Northern Convergence: Athabasca Glacier, at the Front Line of Climate Change

Athabasca Glacier and Sunwapta Lake in July 2014
Athabasca Glacier in Jasper National Park is one of the few places in the world where one can drive to a glacier. It is also one of the most vivid places to see the global warming in action.

We were in the midst of our Northern Convergence journey through British Columbia and Alberta last July when we pulled up at the visitor center for the Columbia Icefield. Up to this point we had seen a large number of small glaciers tucked away in the high peaks of Yoho and Banff National Parks, and we had seen plentiful evidence of past glaciations at nearly all the localities we had been visiting over the previous six days. But here at Athabasca Glacier, we were confronted with ice. Lots of ice, just a short distance from the end of the road. It was not unlike stepping out of a time machine into the last ice age.
Athabasca Glacier in 1919. Sunwapta Lake does not yet exist.
One of the first issues that we were confronted with is global climate change. The Earth is warming up at an alarming rate, and the warming couldn't be made clearer than the fact that Athabasca Glacier is shrinking. Since the 1800s the glacier has receded more than a mile, forming a new lake, Sunwapta. It was visibly shorter than it was on my last visit in 2005 (see a comparison below).
We took in a brief overview of the glacier from the visitor center complex along the highway. We then crossed the highway and parked at the base of the rocky knob in the photo above.
We started up the trail, which was steep in a few spots, but not overly difficult. 
Looking behind as we climbed the slope we could see Sunwapta Lake, which did not exist prior to a few decades ago. Note the barren flats. There should be trees growing at this altitude, but the rocky debris and till has not had time to develop soils. This is a newly exposed landscape.
A marker along the trail appeared. It's message was rather stark. Only three decades ago, ice covered this spot.
The bedrock marks the passage of the ice in the form of striations (scratch marks from sand particles in the ice), and grooves.
We reached the top of the hill, where the ice existed as recently as 1992. Despite the decline in the size of the glacier, it is still an impressive sight. The ice ranges in thickness from 300 to 1,000 feet (roughly 100 to 300 meters). The crevasses mark the places where the ice is moving over a steep dropoff.
Large lateral moraines line the sides of the glacier. If it were not receding so rapidly, it would also have a terminal moraine around the end.
As we approached the terminus, we could see the swollen river of meltwater emerging from the ice. The river blocked easy access to the ice. There were a few boards to make a rudimentary bridge, but sternly worded signs warned of the dangers of actually going out onto the ice itself. Death, you know, from falling into crevasses and through thin ice (and yes, it happens).
Compare this photo to a shot from the same spot in 2005, below
The entire area covered by the river water had been covered at the time of my visit in 2005. Getting on the ice was easier, even encouraged, at the time. Not anymore.
Athabasca Glacier terminus in 2005
Much of the snout of the glacier was covered with dirt, boulders and debris exposed as the glacier melts.
The glacier is "fed" by the Columbia Icefield, a vast expanse of ice covering 125 square miles (325 square kilometers) between some of the highest peaks of the Canadian Rockies. Six major glaciers flow from the huge mass of ice coating the high divide. Meltwater from the glaciers flows to the both the Pacific and Atlantic Oceans, as well as Hudson Bay and to the Arctic Ocean (thanks, Howard, for the correction). The icefield lies east of a gap in the Columbia Mountains that allows Pacific storms to drop prodigious amounts of snow each year, around 30 feet (ten meters).
In some places the chunks of ice simple fall off the cliffs into the cirques below. I saw one of these icefalls on my earlier visit, and was watching closely this time around, but no dice this year.

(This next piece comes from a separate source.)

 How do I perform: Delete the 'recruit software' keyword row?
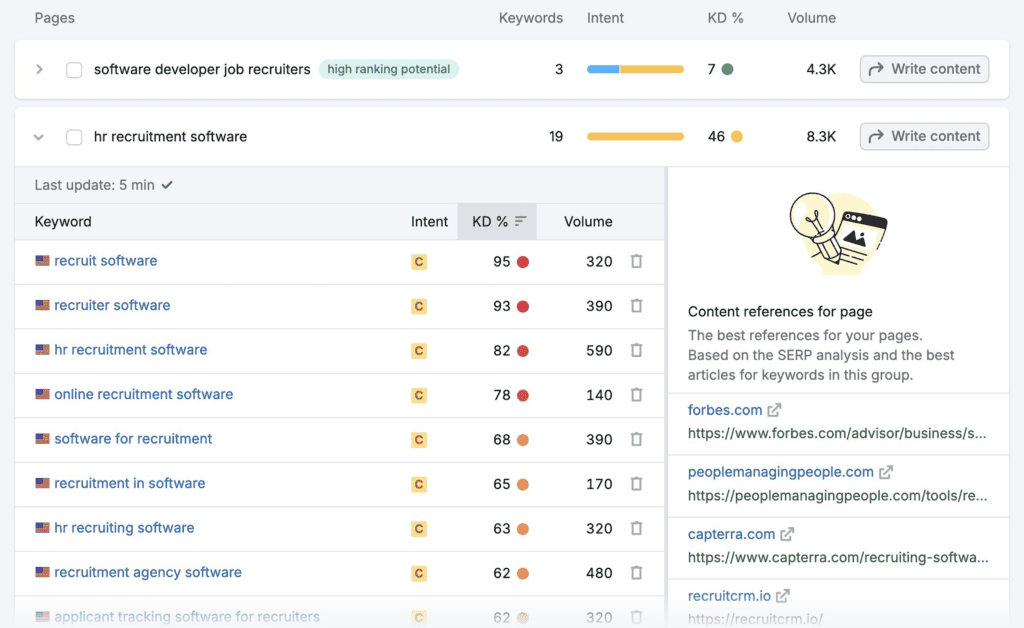[636, 261]
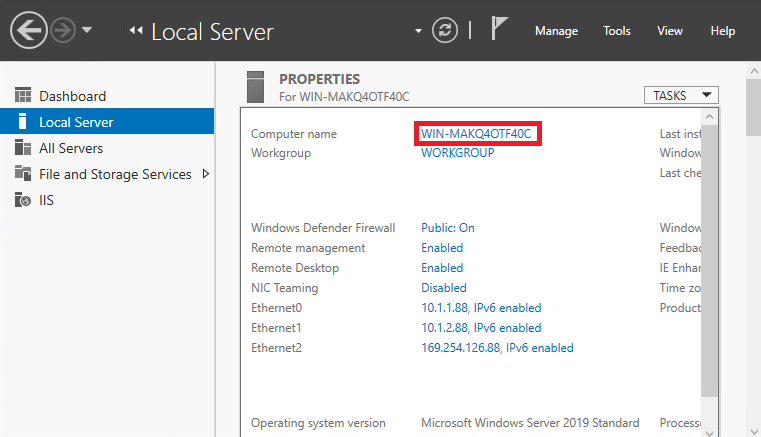Click the WORKGROUP link

point(459,153)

At the rate that the glacier is receding, it will probably be gone by the end of the century. There can hardly be a starker piece of evidence that the Earth's climate is warming. It is as plain as the nose on  one's face, unless you are a politician whose re-election depends on funding from lobbying groups who are paying you to be blind.

We returned to our vehicles and drove down the Icefields Parkway to a new destination: the High Plains of Alberta. We were on the trail to find some dinosaurs...more later.

2 comments:

Anonymous said...

Nice! I'm enjoying this series. As a "local", I have to point out a minor correction: "...Meltwater from the glaciers flows to the both the Pacific and Atlantic Oceans, as well as Hudson Bay..."

The drainage goes to three oceans: the Athabasca River drains northward to the Arctic Ocean via the Mackenzie River and Beaufort Sea. The Saskatchewan basin drains eastward to the Atlantic via Hudson Bay. (And of course to the Pacific via the Columbia basin).

--Howard

Garry Hayes said...

Thanks for the comment! I kinda sorta knew that, but was writing fast and late, so I mixed it up a bit, obviously. I'll be correcting it shortly.